Dr Alex Wodak AM, President of the Australian Drug Law Reform Foundation, was stunned by the Turnbull Government's decision to strip people with alcohol and drug problems of income support payments. He has accused the government of putting lives at risk.

Watch the video with Dr Wodak below, then add your name to the campaign.

The Turnbull Government is pursuing radical changes that will endanger people trying to rebuild their lives in the face of alcohol and drug problems.

Healthcare professionals are denouncing the move as seriously out of step with clinical evidence, international best practice and their commitment to do no harm.

Parliament could vote on these policies as soon as next week – and with the ALP and most of the Senate crossbench yet to declare a position, there's a very real chance they will pass.

Will you join with doctors, nurses and allied health professionals to call on Parliament to stop playing political games with people's lives?
There are three proposed changes to the Social Security Act that will impact people trying to rebuild their lives in the face of alcohol and drug problems. All three measures are based on the false premise that people can be coerced or punished into recovery.

  1. Establishment of a two-year mandatory drug testing trial: Anyone enrolling for Newstart Allowance and jobseekers enrolling for Youth Allowance will be forced to agree to undergo drug testing as a condition of payment. 5,000 people in three selected regions of Australia will then be summoned to Centrelink offices and forced to take a drug test. Anyone who did not agree to be tested would have their income support payments cancelled immediately.

  2. Removal of exemptions for drug or alcohol dependence: Currently, the government provides income support payments to people unable to apply for jobs or do training or study due to their status as someone suffering from severe alcohol or drug dependency.

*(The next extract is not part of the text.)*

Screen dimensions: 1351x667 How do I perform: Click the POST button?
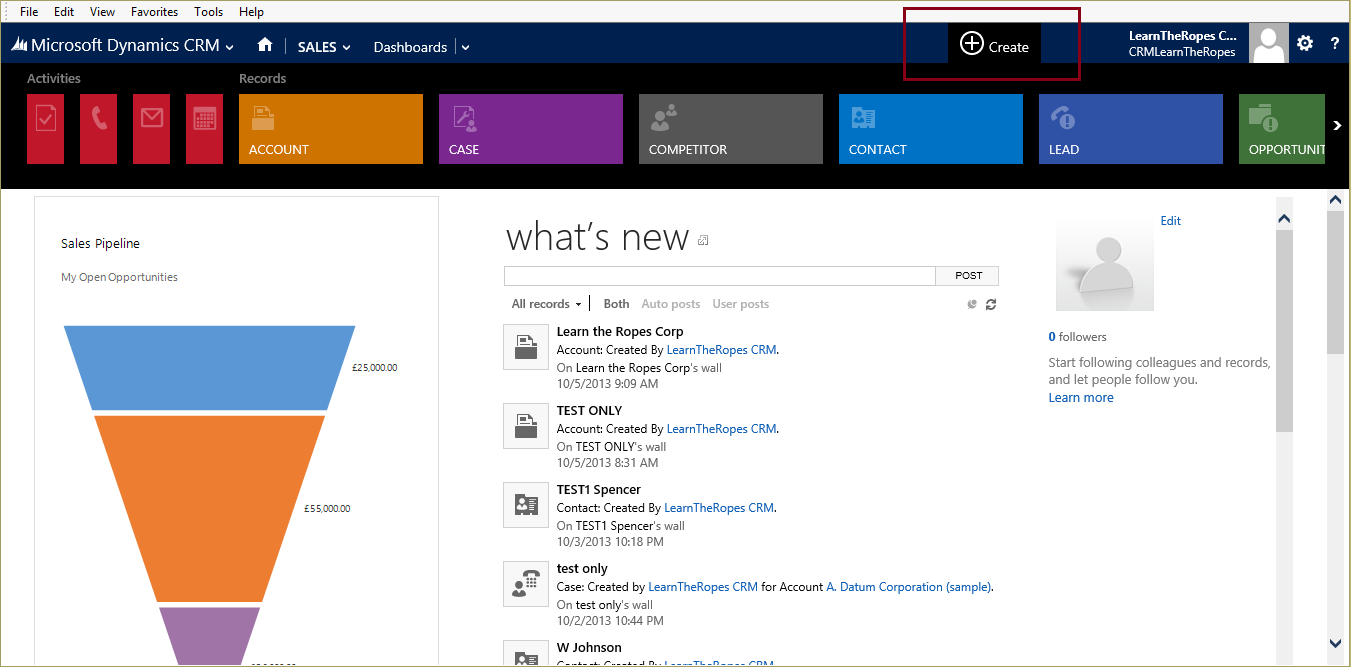[966, 275]
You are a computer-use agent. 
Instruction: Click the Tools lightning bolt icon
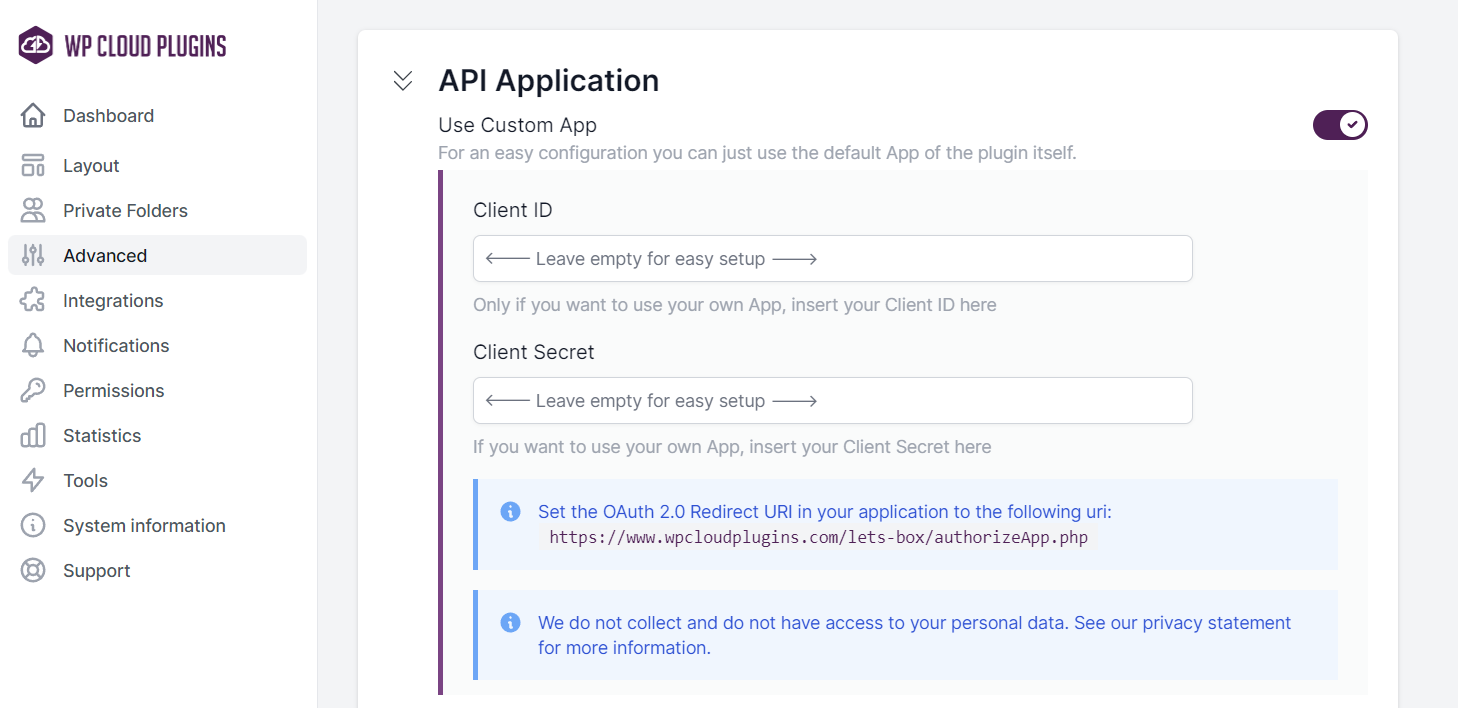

Under changes to the Welfare Reform Bill, the government would cut income support for people with alcohol or other drug dependencies unless they are able to meet prohibitive compliance requirements. The government would also cut support to people incapacitated by sickness or an accident caused by alcohol or other drug issues.

  3. Changes to reasonable excuses: People who fail to comply with government requirements due to their status as someone suffering from alcohol or drug dependency would be offered treatment. If they refuse treatment, and did not comply with government requirements a second time, the government would suspend their income support.
  • A wealth of scientific evidence and clinical experience has proved that people suffering from severe alcohol and drug problems cannot be punished into recovery. Pushing people into poverty will only undermine their chance of recovery.

  • Mandatory drug testing has already been trialled and abandoned in multiple countries around the world – including New Zealand, the UK and some states in the USA. These trials have found that the process is costly, counterproductive and inflicts harm on people who are already suffering.

  • The government failed to consult with addiction medicine specialists over the policies. They have not been given the chance to share their concerns and expertise.

  • Alcohol and drug issues are a serious healthcare problem – not an indication of some sort of personal failing. The policies put forward in the 2017 Budget fail to recognise this fact.

  • If this government genuinely wants to help people struggling with drug and alcohol problems, Parliament should redirect public funding away from harmful, expensive drug testing trials and expand referral pathways to treatment services.


To Prime Minister Turnbull, Opposition Leader Shorten and Honourable Members of the House and Senate:

We call on Parliament to abandon attempts to strip people with alcohol and drug problems of income support payments. Pushing people into poverty only serves to undermine their chance of recovery – and puts lives at risk.